Of course, the West Lothian club had featured in the top flight before, finishing as high as third back in the SPL years, but under David Hopkin they won promotion with one of the smallest budgets in the Scottish Championship.
Survival in the Scottish Premiership was subsequently always likely to be a tall order and Kenny Miller’s exit as Livi manager after just two months in charge has only lengthened their odds further.
A sense of malaise had been bubbling under the surface at the Toni Macaroni Arena for a while, with Hopkin himself deciding to leave the club at the end of last season due to concerns over transfer market backing.
Miller was a risky appointment given his lack of coaching experience, with Livingston’s statement hinting that the former Rangers striker was never fully committed to his managerial post, rejecting the club’s request to retire from playing to focus on life in the dugout.
So, what now for Miller? At 38, the former Cardiff, Celtic, Derby, Rangers and Wolves striker is surely close to retirement, but on the basis of his decision to leave Livingston he doesn’t see it this way. He will now look for a new club to continue his playing career, but considering what has happened over the past two seasons will any other side in the Scottish Premiership be willing to take on Miller?
In crashing out of Livingston and Rangers within just a few months of each other, Miller’s reputation has taken a battering.
There were strong suggestions that Miller became a mole within the Ibrox dressing room, with the striker ostracised from the first team by Pedro Caixinha.
The striker was then officially suspended, along with Lee Wallace, for his role in an altercation with manager Graeme Murty after the Scottish Cup semi-final defeat to Celtic.
?| Club Statement – Kenny Miller.https://t.co/b7jwdOR66j
— Livingston FC (@LiviFCOfficial) August 20, 2018
Fairly or not, Miller has now been tagged as a troublesome dressing room influence, with his exit from Livingston, which was leaked to the press before it was officially confirmed, only adding to this.

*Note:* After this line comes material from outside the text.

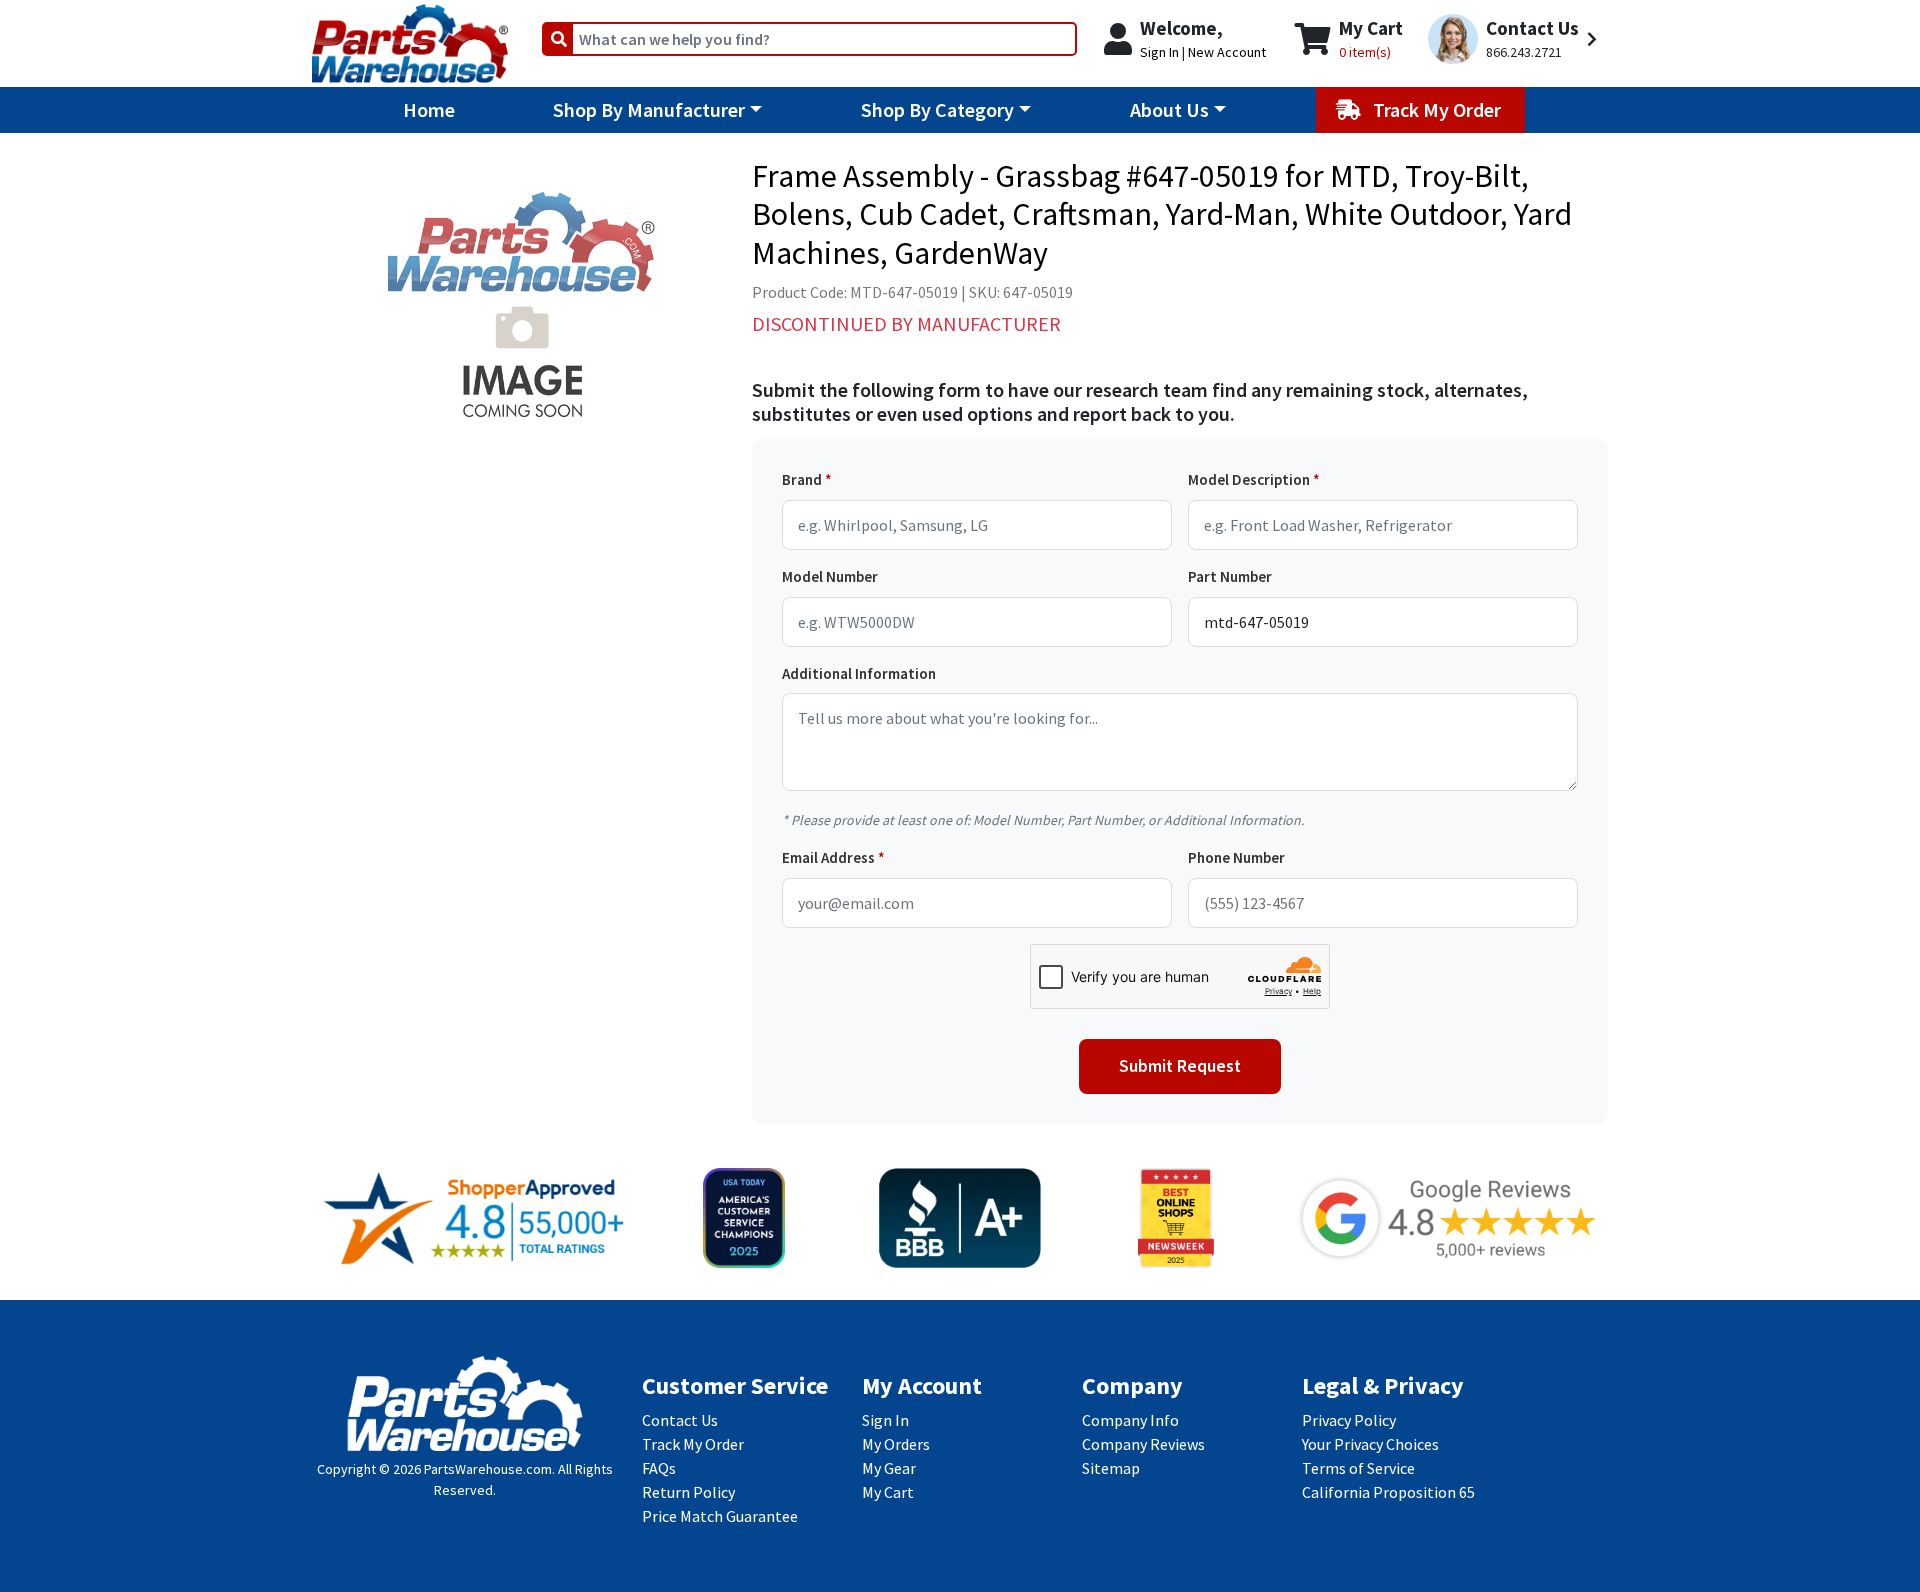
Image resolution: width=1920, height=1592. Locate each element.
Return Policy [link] (688, 1492)
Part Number (1230, 576)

Whoever hands him a contract next will be taking a risk. Miller might still have something left to offer, but there is now an element of doubt around his character.
At Scottish Premiership level, Miller might struggle to find a taker. Having drawn a blank in each of their last two games, St Mirren, the team promoted from the second tier along with Livingston, could use some extra firepower.
Dundee are also struggling for goals and given that Miller and Neil McCann played together at Rangers it’s not beyond the realms of possibility that he could pitch up at Dens Park.
More likely is that Miller will drop down the leagues to find a new club. The Scottish Championship might be the best fit for the striker at this stage of his career, with Miller netting 21 times over the 2015/16 season, the last time he played at second tier level.
There would surely be no shortage of clubs there willing to take him on. He still has the quality to make the difference in the Scottish Championship.
In the longer term, Miller’s premature departure from Livingston raises questions over his future in the game. Crashing out of his first managerial job in such a manner, just two months and a handful of games after his appointment at the Toni Macaroni Arena, leaves a black mark on his C.V. A coaching career after this, at least at top flight level, might now be beyond Miller.
Of course, if he still believes he can play at the top level of the Scottish game he is entitled to give it a shot.
A professional’s career is short and so there’s something to admired about Miller’s refusal to retire.
But in doing so he has called into question much about himself. What happens next, whatever that may be, must be something positive, something to change the narrative.